The announcement from Allarity Therapeutics regarding the conversion of all Series A Preferred Stock and the majority of warrants into common stock simplifies the company's capital structure. This action could be perceived positively by the market as it eliminates the dilution potential and overhang associated with variable-priced warrants. Removing this uncertainty can make the company's financials easier to evaluate and could potentially increase stock attractiveness to investors. In the short-term, this could lead to a more stable stock price as the market digests the news. From a long-term perspective, this simplification may allow the company to attract new investors and improve capital raising prospects. The payoff of all bridge notes is another sign of financial strengthening, suggesting that the company is managing its debt efficiently. However, investors should consider the remaining 256,667 warrants with an exercise price of $20 per share, as these could still lead to dilution in the future if exercised. Overall, this represents a strengthening of the company's balance sheet and could be a strategic move ahead of potential clinical milestones or funding needs.

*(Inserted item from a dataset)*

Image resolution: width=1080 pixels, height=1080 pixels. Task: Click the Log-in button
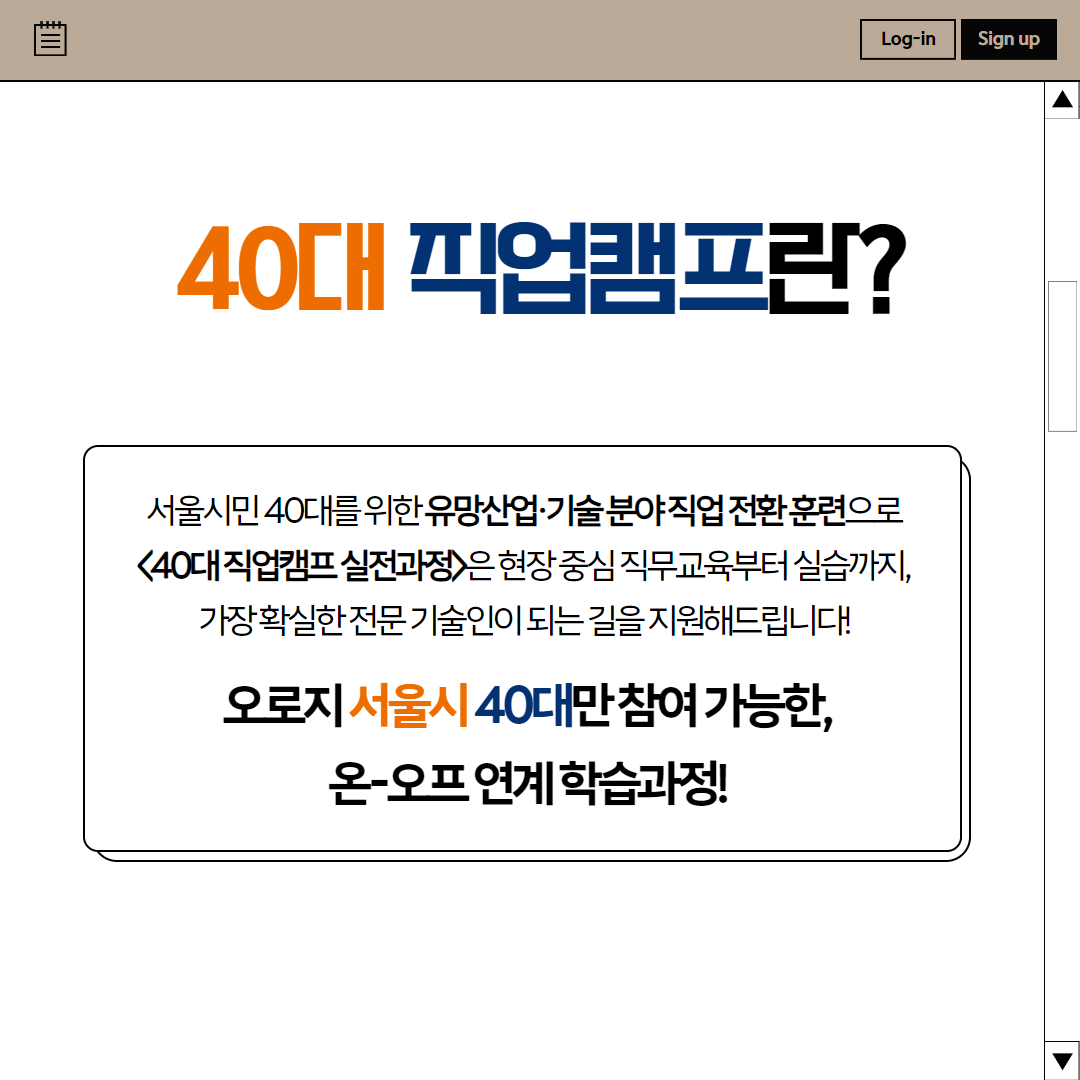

Streamlining the capital structure, as Allarity Therapeutics has done, is often a strategic preparation for future business activities such as advancing clinical programs or preparing for potential partnerships or acquisitions. For a clinical-stage pharmaceutical company, such financial restructuring can be a prelude to pivotal trial results or regulatory submissions. Investors often look favorably upon the removal of complex financial instruments like variable-priced warrants, which can complicate valuation models due to their inherent pricing volatility and dilutive effects. The focus on the lead asset, stenoparib, indicates that management is positioning the company towards its core scientific endeavors rather than financial engineering. It's important for investors to monitor Allarity's upcoming clinical data and regulatory interactions, as these will be the primary drivers of future value. Moreover, the full repayment of bridge notes relieves the company of immediate debt obligations, potentially freeing up resources for R&D investment.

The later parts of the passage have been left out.